Obituary: Kenneth E. Whitlock / Star Sewickley athlete, first black Marine from area
Kenneth Whitlock, a star Sewickley athlete who became the first black Marine from Allegheny County and then spent three decades as a school administrator in Virginia, died Tuesday. He was 91.
He lived in McCandless and had gained some acclaim locally with his 2000 book, "Breaking Barriers," which recounted his experiences in facing racial prejudice in the segregated Marine Corps during World War II and at home after the war.
"Young people don't know what went on in the past," he said in a 2005 interview with his hometown newspaper, the Sewickley Herald. "It's important for all races to know what happened because racism is still going on today. What I want is for kids to think. Just to think."
Fiercely proud of his heritage -- he counted 18th-century scholar Benjamin Banneker among his ancestors -- he had served as commander of Sewickley's mostly black American Legion Post 450 and helped piece together the history of local Tuskegee Airmen, famous black aviators who fought the Luftwaffe in the skies of Europe while battling racism in their own military.
Regis Bobonis Sr., a Sewickley historian, said he and Mr. Whitlock started researching the airmen in 1997. A memorial honoring them is now under construction in Sewickley Cemetery, and the big-budget movie "Red Tails" is generating national attention.

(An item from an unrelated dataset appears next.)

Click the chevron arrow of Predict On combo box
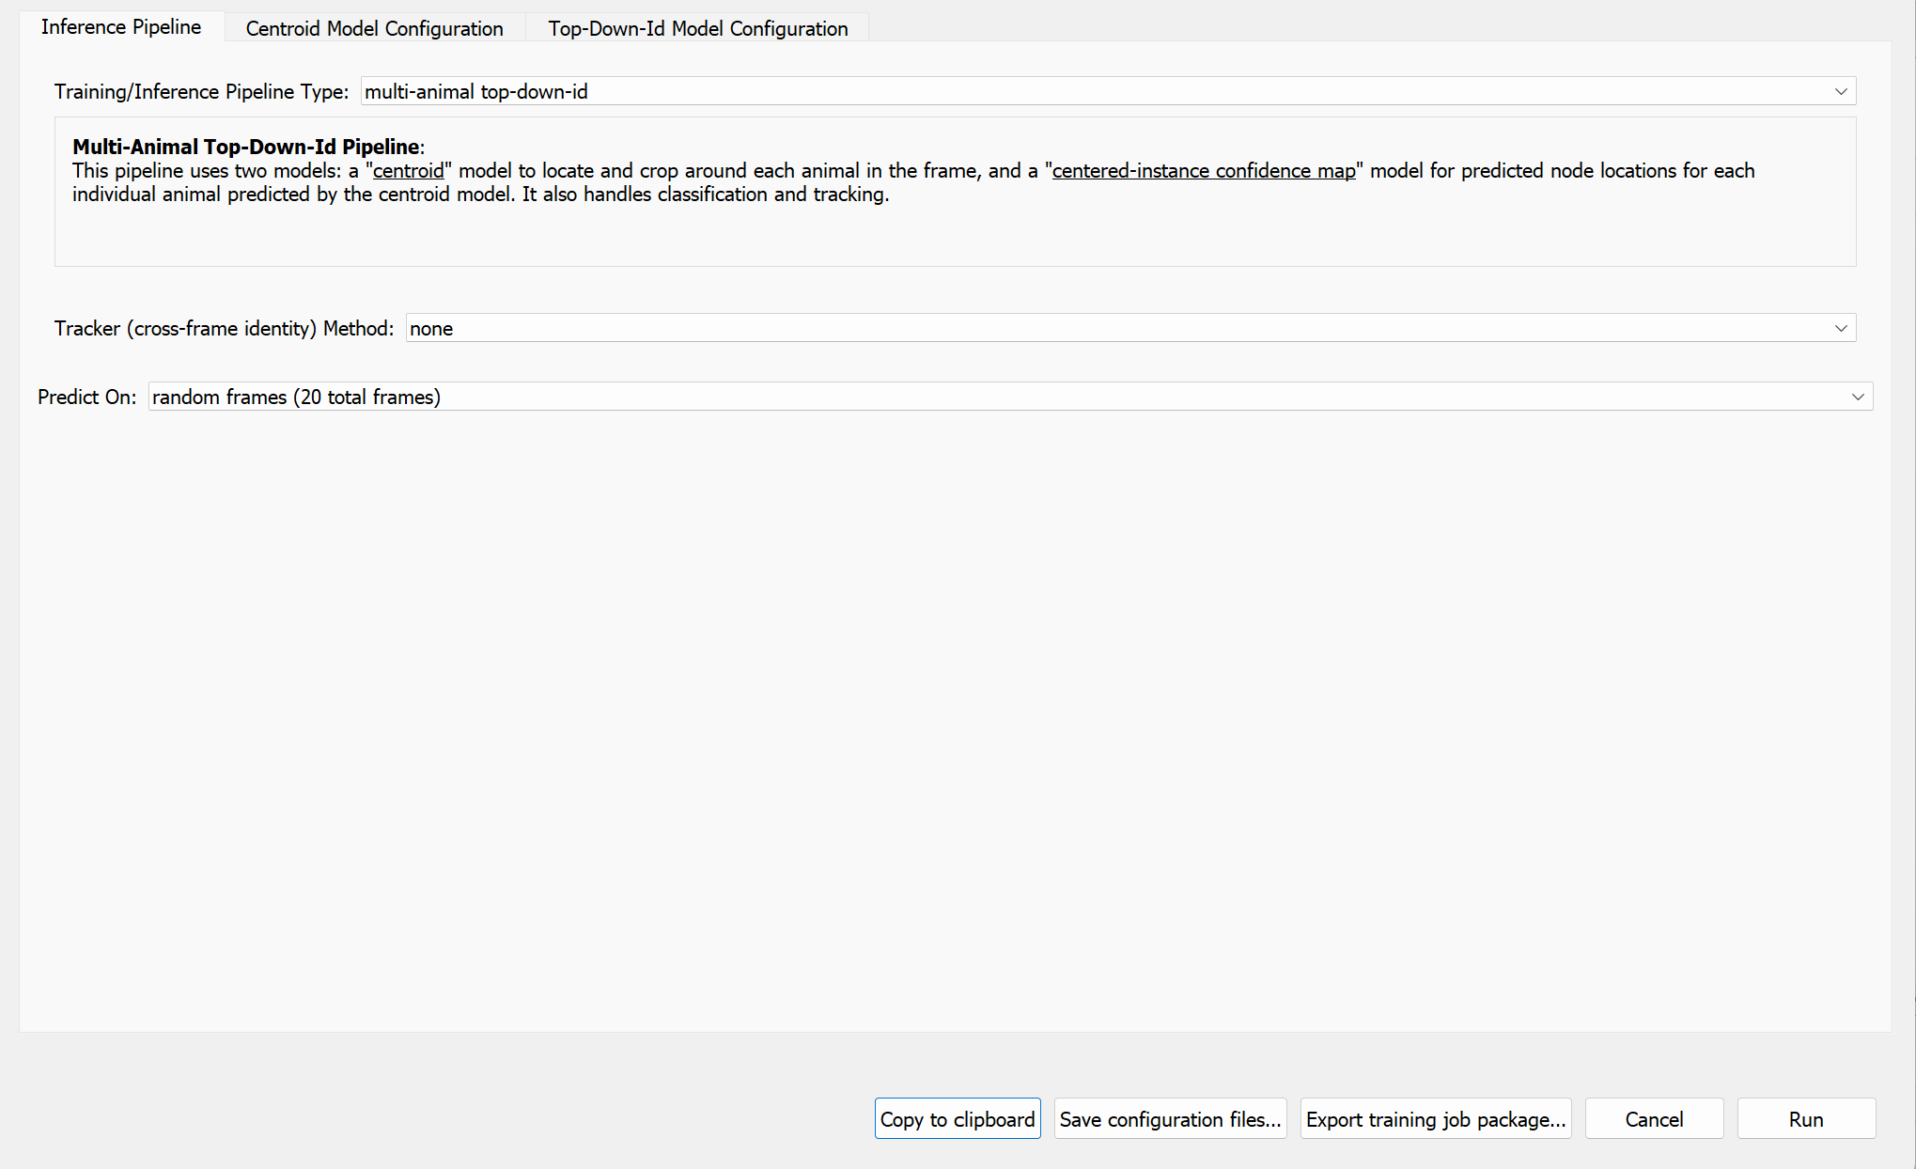Viewport: 1916px width, 1169px height. pyautogui.click(x=1857, y=397)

Seven of those airmen came from Sewickley.
"He loved two things besides his wife: The Tuskegee Airmen and the Marines," Mr. Bobonis said. "He was a great personality, a very strong people-person, easy to talk to."
Born in 1920 in Sewickley, Mr. Whitlock was the son of Frank Whitlock Sr., the first black athlete on Sewickley High School's football team in 1906. Known as "Snake Hips," his skill at halfback led to the creation of the Frank W. Whitlock Memorial Award given every year to the best running back at Quaker Valley High School.

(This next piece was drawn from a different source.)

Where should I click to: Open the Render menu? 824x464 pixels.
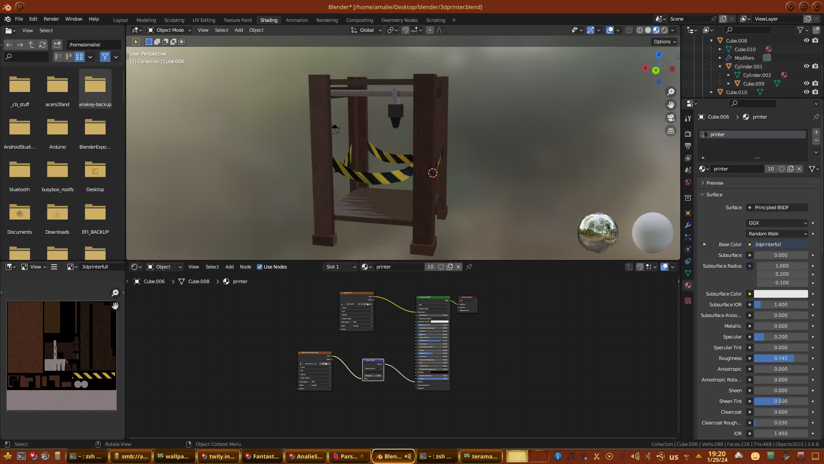point(51,19)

Kenneth Whitlock followed his father into athletics, playing baseball and football and earning a scholarship to Virginia State College for Negroes. He told the Sewickley Herald he sought in sports refuge from prejudice.

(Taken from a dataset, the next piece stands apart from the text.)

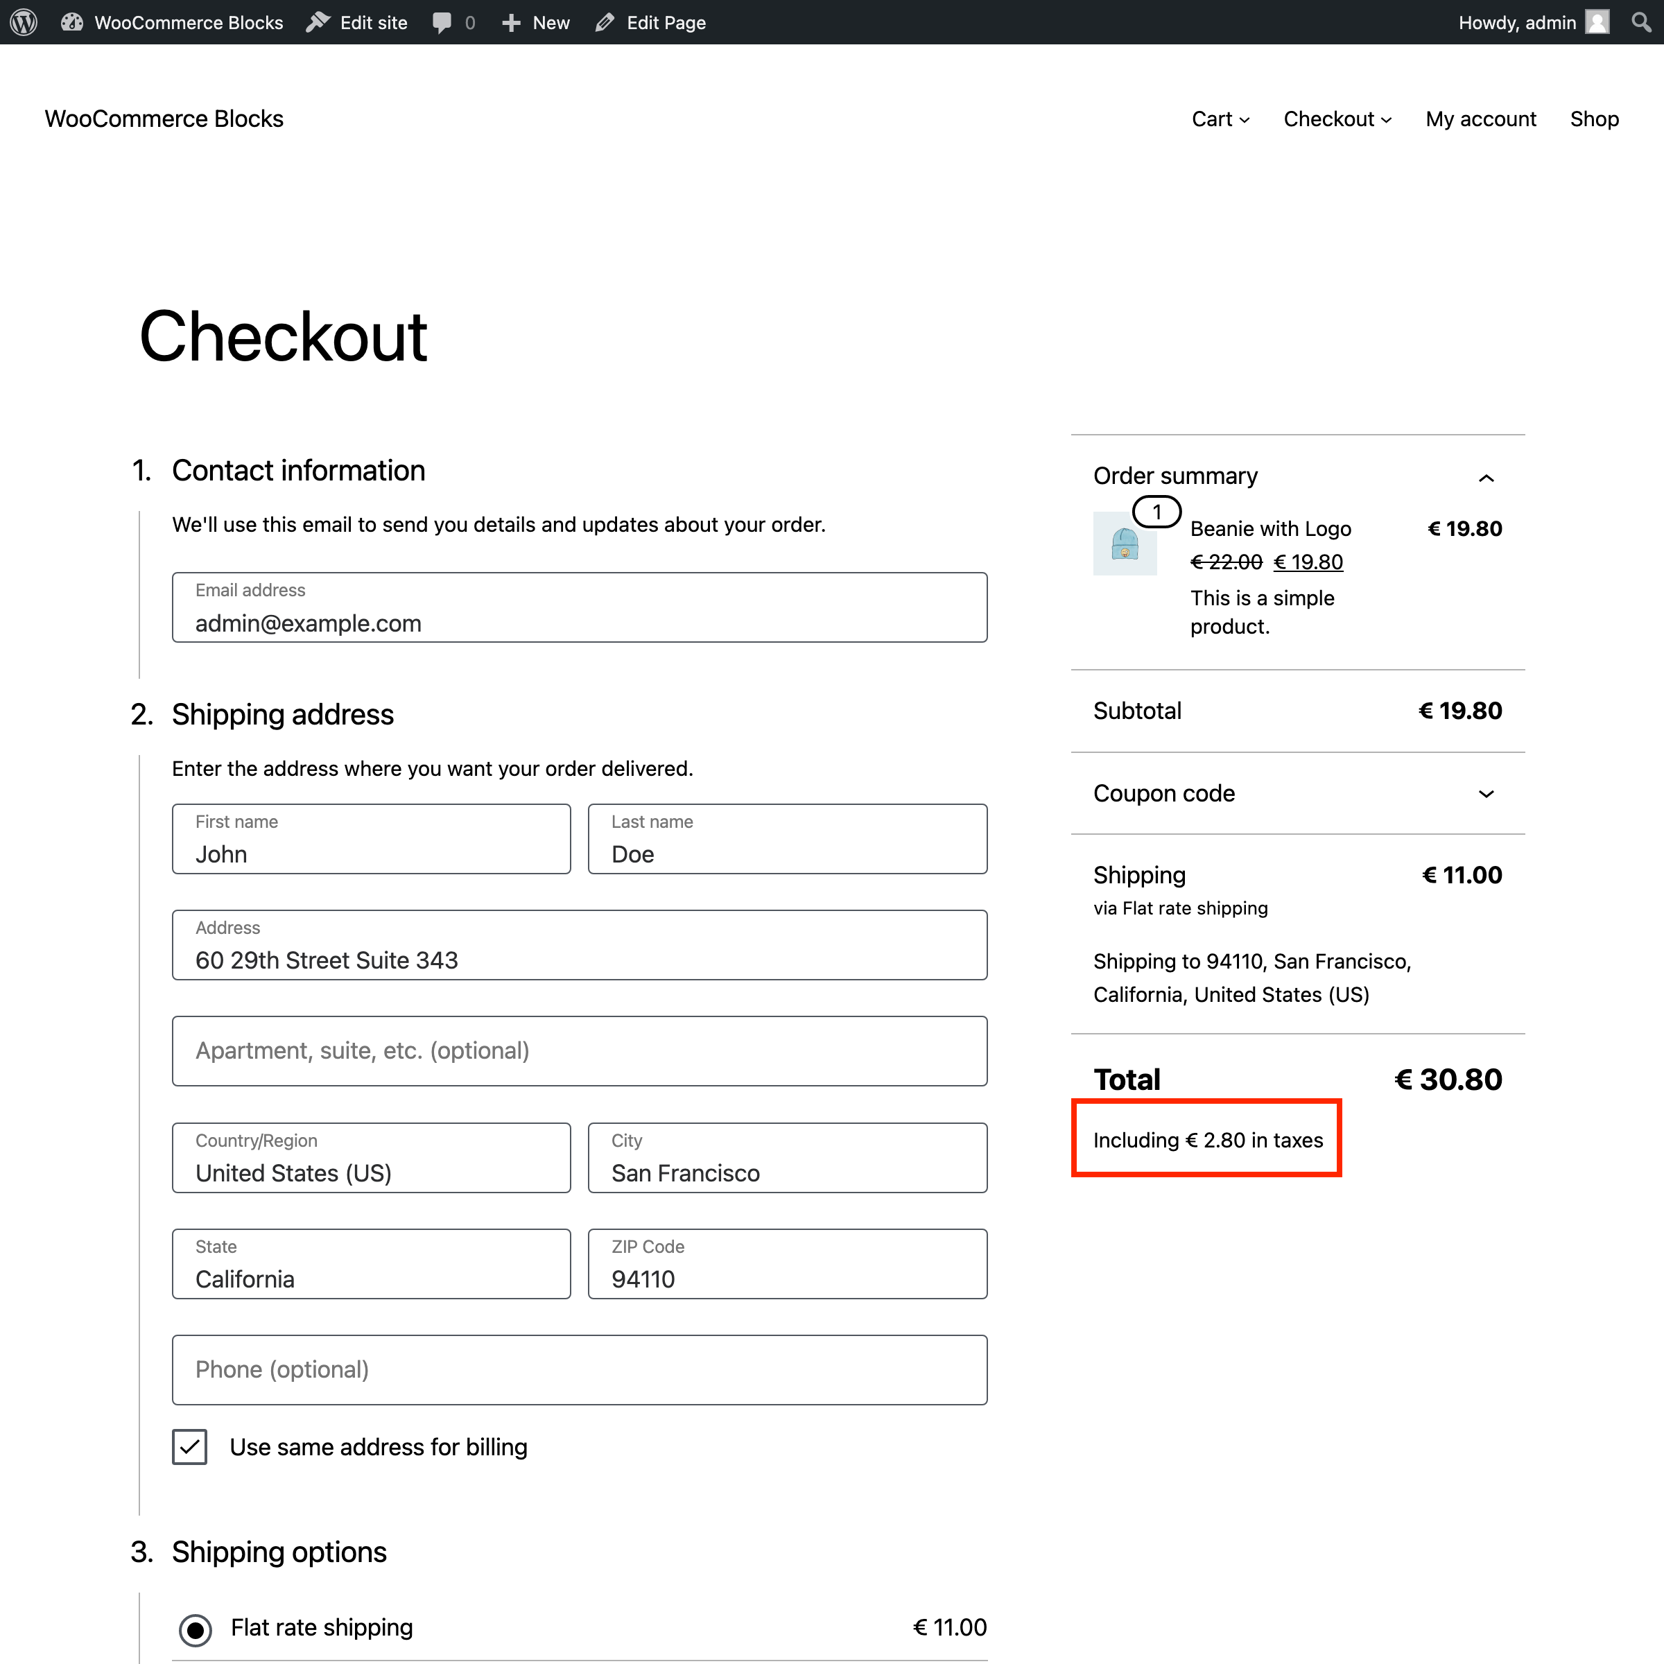Collapse the Order summary section
This screenshot has height=1664, width=1664.
(x=1487, y=477)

"We couldn't go to the movies or even [play on] the YMCA's grass," he said. "This wasn't just Sewickley, it was all of Alle-gheny County. We weren't even allowed to try on shoes. Women weren't allowed to try on dresses or even go to most parts of Pittsburgh. We weren't allowed to go to the Sewickley Theatre at all; we had to go to Coraopolis."
When the war came, Mr. Whitlock enlisted in the Marines as a member of an all-black combat unit, the 51st Defense Battalion based in North Carolina. In his book and elsewhere, he described the strange reaction he faced in the South as a black Marine, preparing to fight for his country yet not able to use the same facilities as white Marines.
"People in the South were used to disrespecting blacks, but they weren't used to disrespecting Marines," he told the Sewickley paper. "So when they saw me, they weren't really sure what to do."
He shipped out to the Marshalls and other Pacific islands near the end of the war, but his unit never saw combat.
Mr. Whitlock returned to school, where he met his first wife, Sarah, and changed his major from agriculture to physical education. In 1948, he told the Pittsburgh Post-Gazette in 1993, he became the first black man and the first American to play for the Toronto Argonauts of the Canadian Football League. After just two games, however, he went back to Virginia to get his master's degree in education.
In 1953, he embarked on a long career as a principal in various schools in the Richmond district while raising his three children. The family later moved to Reston, Va., where Mr. Whitlock took an administrative position with the Fairfax County school system.
After his retirement in 1986, he moved back to Pittsburgh with his second wife, Melusena. They settled in McCandless, but Mr. Whitlock remained active in Sewickley as a member of the historical society, the St. Matthews A.M.E. Zion Church, the American Legion and the Senior Men's Club at the YMCA.
Besides his wife, Mr. Whitlock is survived by his children, Linda Whitlock and Kenneth Whitlock Jr., both of Massachusetts, and Renee Chargois of California; and a sister, Marion Whitlock-Jones of Washington, D.C.
There will be no visitation. The family is planning a service for the summer.
Memorial donations may be sent to the Tuskegee Airmen Memorial Project, P.O. Box 183, Sewickley, PA 15143.